[Data for this task — start]

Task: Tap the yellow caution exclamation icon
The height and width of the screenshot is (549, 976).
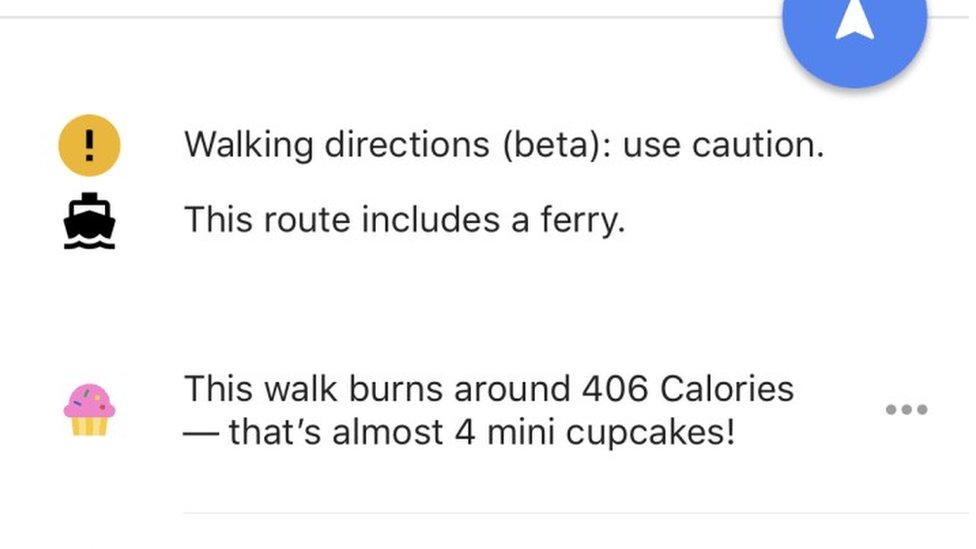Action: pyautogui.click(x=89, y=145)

[Data for this task — finish]
[Data for this task — start]

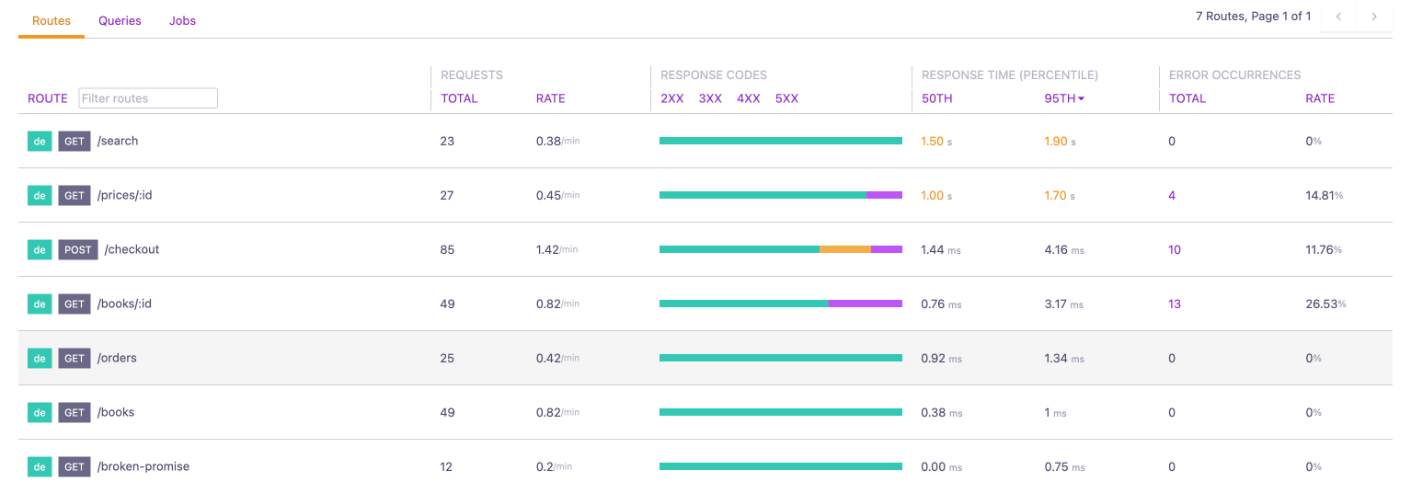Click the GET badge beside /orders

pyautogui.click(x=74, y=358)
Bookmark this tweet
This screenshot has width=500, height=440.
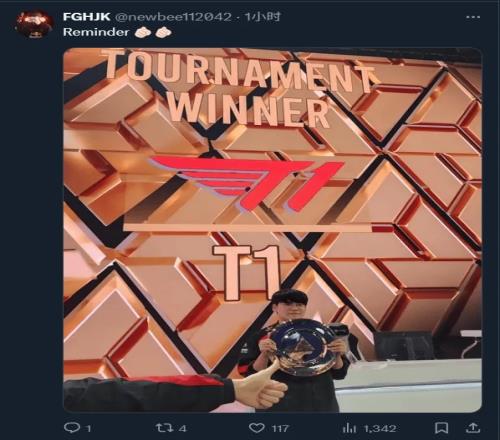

[Data for this task — finish]

| Prompt |
Taking the listing above as the source, transcribe only the lines starting at the line with "Bookmark this tweet" and going through the line with "This screenshot has width=500, height=440.", unaltered and with both ends included.

| Response below |
Bookmark this tweet
This screenshot has width=500, height=440.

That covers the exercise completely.